Woolworths has unveiled My Woolies Chef, an AI-powered food assistant integrated into the Woolworths app that uses conversational AI to help customers find meal ideas, plan cooking and shop for ingredients.
The tool will launch first in beta to a selected group of existing MyDifference loyalty programme members in September 2026, with a broader rollout planned for early 2027. Rather than a general-purpose chatbot, the retailer says the assistant is built for the Woolworths food ecosystem specifically — drawing on 20 years of Woolworths TASTE recipes, combined with product information and shopping functionality, to deliver recommendations tailored to South African households and directly connected to the Woolworths shopping experience.

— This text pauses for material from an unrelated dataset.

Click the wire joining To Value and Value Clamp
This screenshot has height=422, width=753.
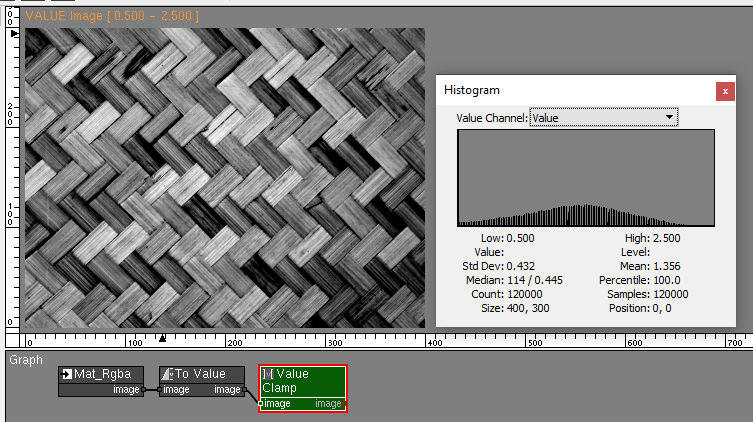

Woolworths said the system is trained to interpret natural-language prompts related to meal planning, cooking preferences and household needs. A customer might ask for a quick family dinner using ingredients they already have, a vegetarian meal for two, lunchbox ideas that can be prepared in advance, or an easy weeknight meal. Recommendations are generated from Woolworths TASTE recipe content and calibrated for locally available ingredients, seasonal relevance and practical South African cooking considerations.
“Unlike a traditional search function requiring customers to browse individual products, categories or recipes, the tool is designed to understand the context behind a request,” the retailer said.
That framing places My Woolies Chef inside a broader shift among South African businesses toward AI-native customer interfaces. Naspers launched its Zapia consumer assistant and ToqanClaw agentic platform in June, and Nigerian payments company Paystack introduced its AI-agent checkout Index the same month — both positioning conversational AI as a new front door for commerce.
“Conversational AI allows customers to engage with Woolworths’ food content and digital shopping experience in a more intuitive way,” said Jose Rodrigues, Woolworths Group data and AI officer. “Instead of navigating multiple searches, they can describe what they need in everyday language and receive suggestions that are relevant to the context of their request.”
Once a customer selects a recipe, ingredients can be added to a linked basket on Woolworths’ online grocery service, Woolies DASH, and adjusted based on what’s already in the fridge or pantry — a workflow the retailer says is designed to help customers shop more efficiently and reduce waste. Over time, Rodrigues said, the tool could extend into personalized meal planning, smarter shopping lists and proactive budget recommendations.
Rodrigues framed the phased rollout as a deliberately cautious approach to a technology still under active development. Woolworths will use the beta phase, he said, to evaluate customer behaviour, refine recommendation quality and improve overall user experience ahead of the broader launch, with participating customer feedback shaping future functionality.
“Our goal is to make technology truly useful by solving real customer problems,” Rodrigues said. “My Woolies Chef is a practical example of how AI can support customers in everyday moments, while enhancing the way they plan, shop and cook.”